WORK ITEM.
Reproduce the records precisely. Omit every picture.

-- PROVIDED ENTRIES follows --

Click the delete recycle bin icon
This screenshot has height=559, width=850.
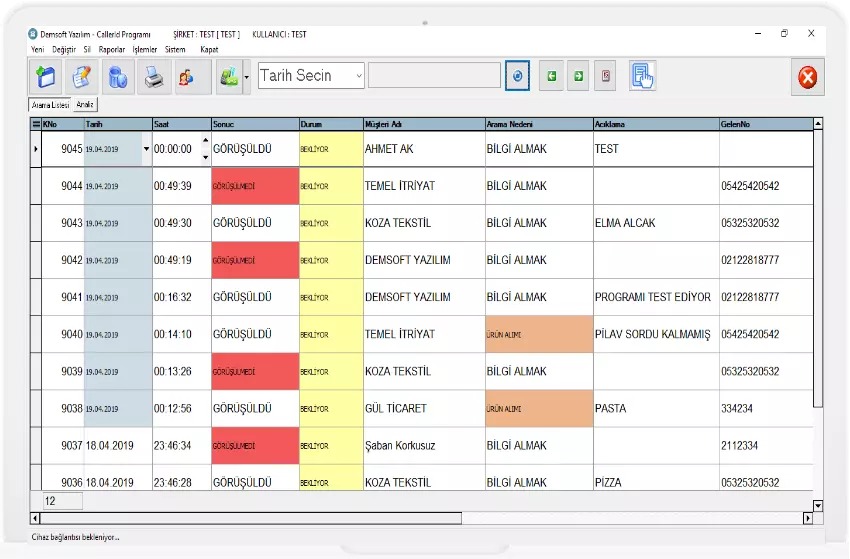(x=118, y=76)
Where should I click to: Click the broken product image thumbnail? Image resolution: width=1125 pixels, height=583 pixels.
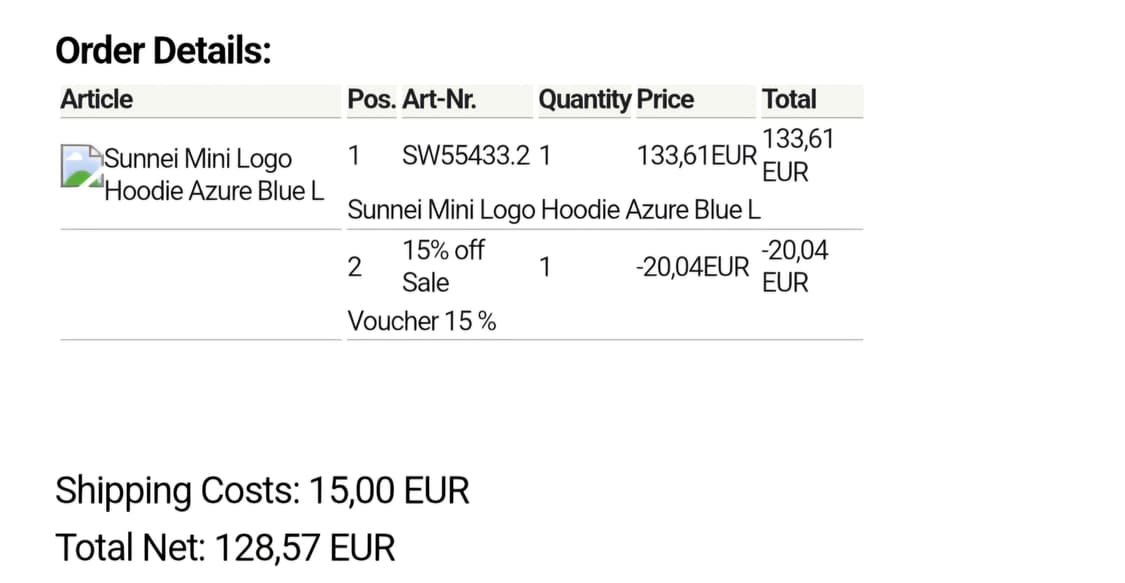(x=81, y=166)
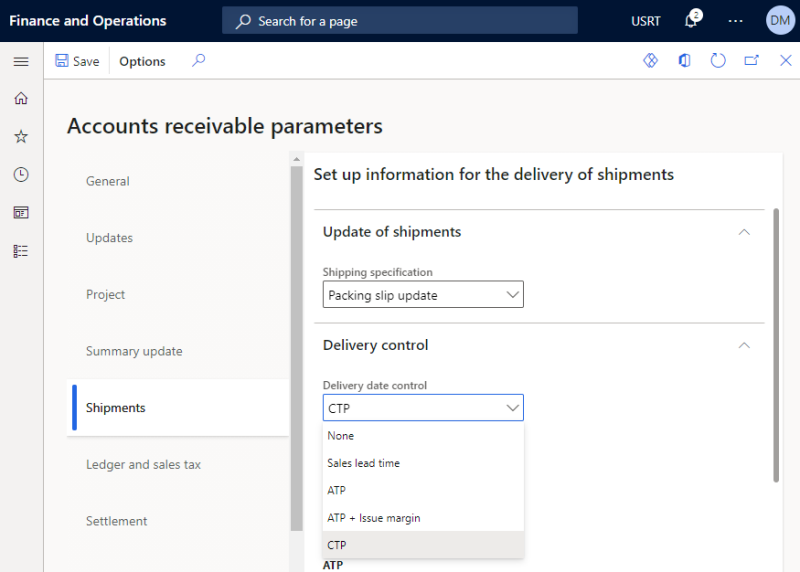Open page in new window icon

[x=752, y=61]
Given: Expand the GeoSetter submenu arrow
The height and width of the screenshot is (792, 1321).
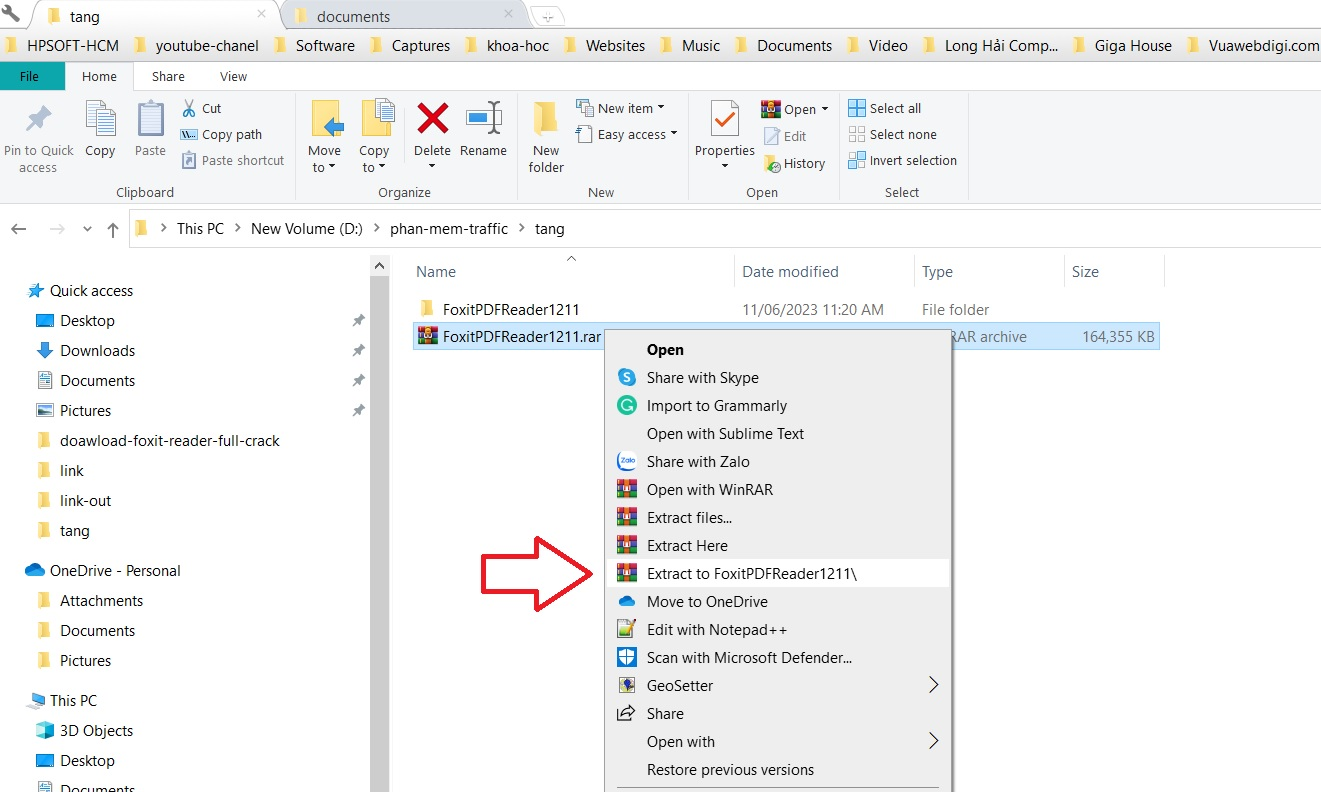Looking at the screenshot, I should point(933,685).
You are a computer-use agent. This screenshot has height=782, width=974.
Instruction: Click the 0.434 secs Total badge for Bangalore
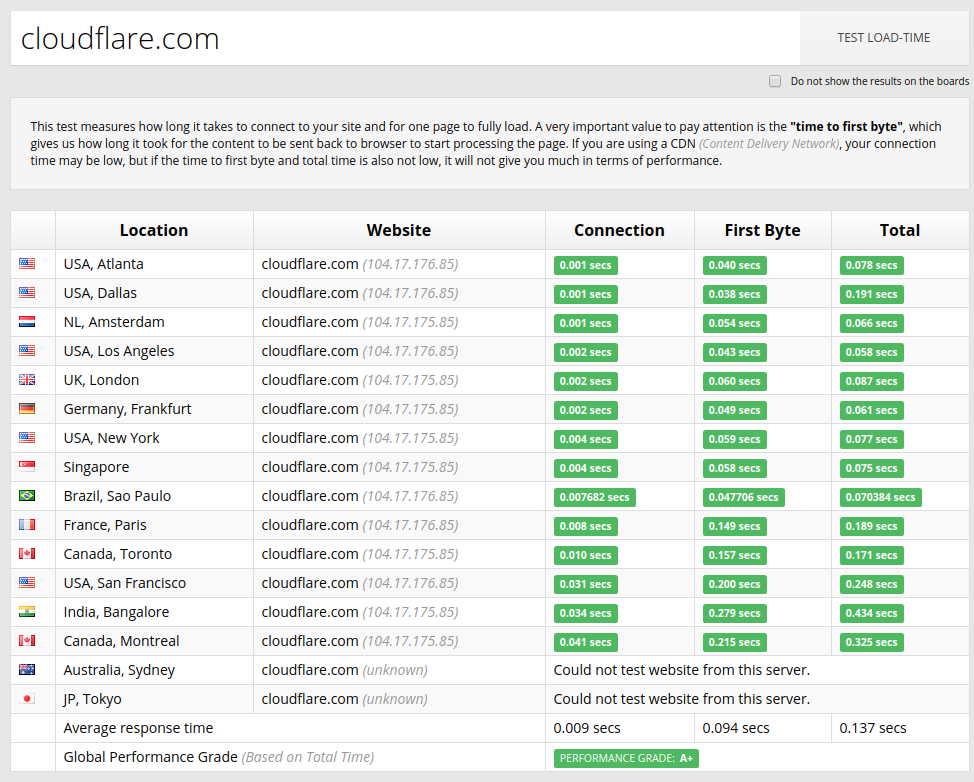[870, 613]
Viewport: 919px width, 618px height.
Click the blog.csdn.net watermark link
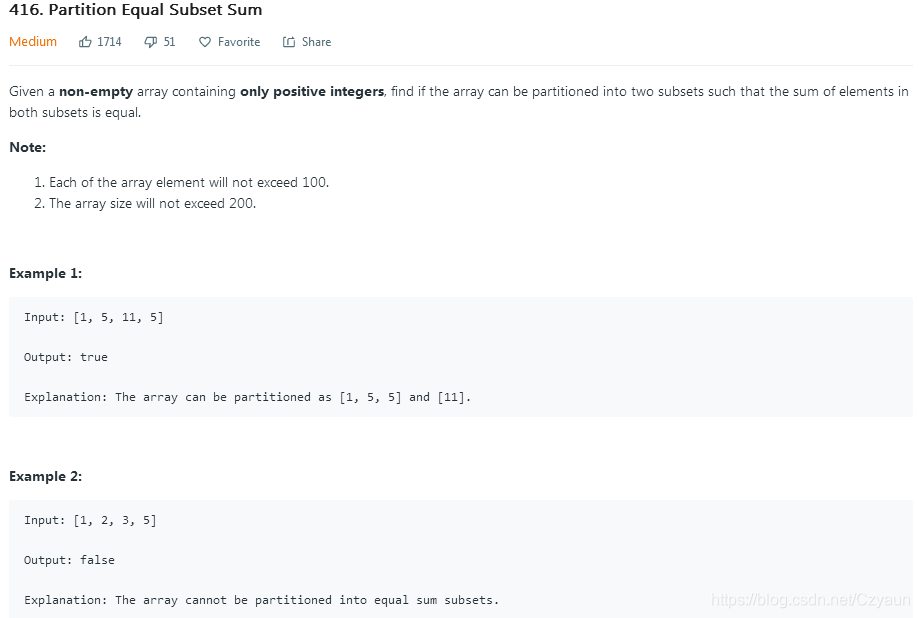[811, 600]
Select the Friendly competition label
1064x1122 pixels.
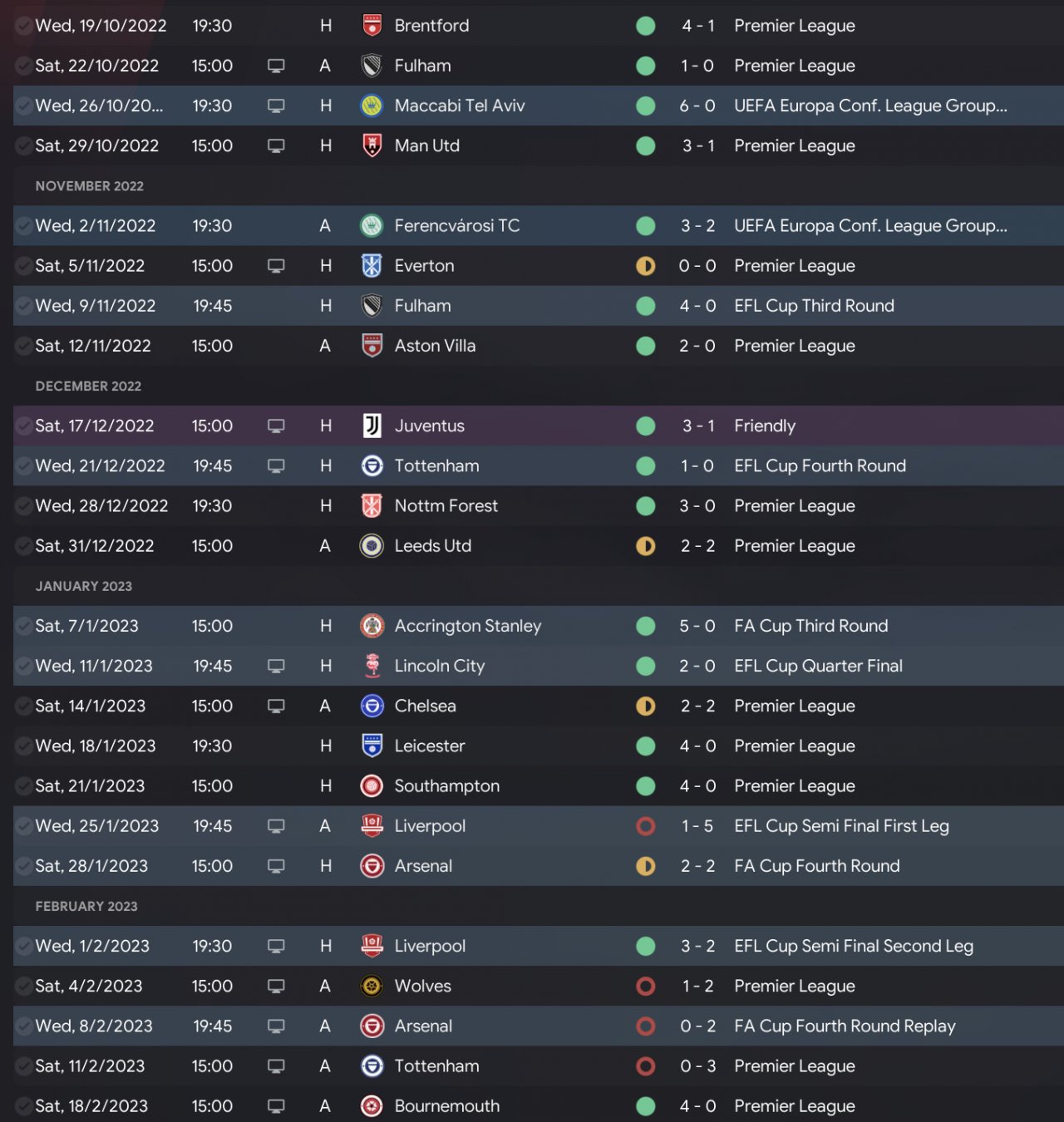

-- PROVIDED ENTRIES concluded --

ANSWER TO THIS TASK.
Click the delete recycle bin icon
This screenshot has height=559, width=850.
(x=118, y=76)
Where should I click to: Click the broken product image thumbnail? Image resolution: width=1125 pixels, height=583 pixels.
(x=81, y=166)
Open page in new window icon

[x=752, y=61]
Given: Expand the GeoSetter submenu arrow
The height and width of the screenshot is (792, 1321).
Looking at the screenshot, I should point(933,685).
You are a computer-use agent. This screenshot has height=782, width=974.
Instruction: Click the 0.434 secs Total badge for Bangalore
[870, 613]
Viewport: 919px width, 618px height.
Click the blog.csdn.net watermark link
[811, 600]
Select the Friendly competition label
1064x1122 pixels.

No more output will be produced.